- Date: May 1–7
- Edition: 13th (singles) / 10th (doubles)
- Draw: 56S / 28D
- Prize money: $485,000
- Surface: Clay / outdoor
- Location: Forest Hills, New York, U.S.
- Venue: West Side Tennis Club

Champions

Singles
- Ivan Lendl

Doubles
- Rick Leach / Jim Pugh
| WCT Tournament of Champions |

= 1989 Eagle Tournament of Champions =

The 1989 Eagle Tournament of Champions was a men's tennis tournament played on outdoor clay courts at the West Side Tennis Club in Forest Hills, New York in the United States and was part of World Championship Tennis and the 1989 Nabisco Grand Prix.
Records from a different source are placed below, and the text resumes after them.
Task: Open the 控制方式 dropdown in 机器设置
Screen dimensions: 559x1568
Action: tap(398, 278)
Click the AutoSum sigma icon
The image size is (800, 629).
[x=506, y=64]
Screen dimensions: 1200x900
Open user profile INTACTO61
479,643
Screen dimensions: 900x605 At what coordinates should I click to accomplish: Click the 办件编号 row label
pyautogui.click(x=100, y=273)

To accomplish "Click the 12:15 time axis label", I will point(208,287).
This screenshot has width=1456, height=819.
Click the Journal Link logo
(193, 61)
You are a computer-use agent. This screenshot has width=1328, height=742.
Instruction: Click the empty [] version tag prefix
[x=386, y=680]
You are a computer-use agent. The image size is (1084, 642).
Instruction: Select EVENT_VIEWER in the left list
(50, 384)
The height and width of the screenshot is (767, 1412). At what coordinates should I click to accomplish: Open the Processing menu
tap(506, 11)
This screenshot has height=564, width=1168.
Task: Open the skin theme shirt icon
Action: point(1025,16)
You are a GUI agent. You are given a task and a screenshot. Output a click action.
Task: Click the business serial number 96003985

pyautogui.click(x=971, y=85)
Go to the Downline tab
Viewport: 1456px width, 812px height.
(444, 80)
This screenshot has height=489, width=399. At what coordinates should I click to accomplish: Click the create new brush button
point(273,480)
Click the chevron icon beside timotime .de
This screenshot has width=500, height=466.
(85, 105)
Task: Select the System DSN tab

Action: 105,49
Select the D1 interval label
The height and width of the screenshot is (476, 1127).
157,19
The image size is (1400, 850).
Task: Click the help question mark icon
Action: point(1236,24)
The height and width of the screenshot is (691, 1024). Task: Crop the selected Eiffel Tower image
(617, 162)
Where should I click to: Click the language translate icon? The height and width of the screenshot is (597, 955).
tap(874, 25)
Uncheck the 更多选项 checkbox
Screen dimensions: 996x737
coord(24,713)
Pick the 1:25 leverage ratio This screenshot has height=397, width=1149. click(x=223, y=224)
It was the 13th edition of the tournament and took place from May 1 through May 7, 1989. First-seeded Ivan Lendl won the singles title, his second at the event after 1985.

==Finals==
===Singles===

CSK Ivan Lendl defeated PER Jaime Yzaga 6–2, 6–1
- It was Lendl's 4th singles title of the year and the 77th of his career.

===Doubles===

USA Rick Leach / USA Jim Pugh defeated USA Jim Courier / USA Pete Sampras 6–4, 6–2
- It was Leach's 4th title of the year and the 14th of his career. It was Pugh's 4th title of the year and the 14th of his career.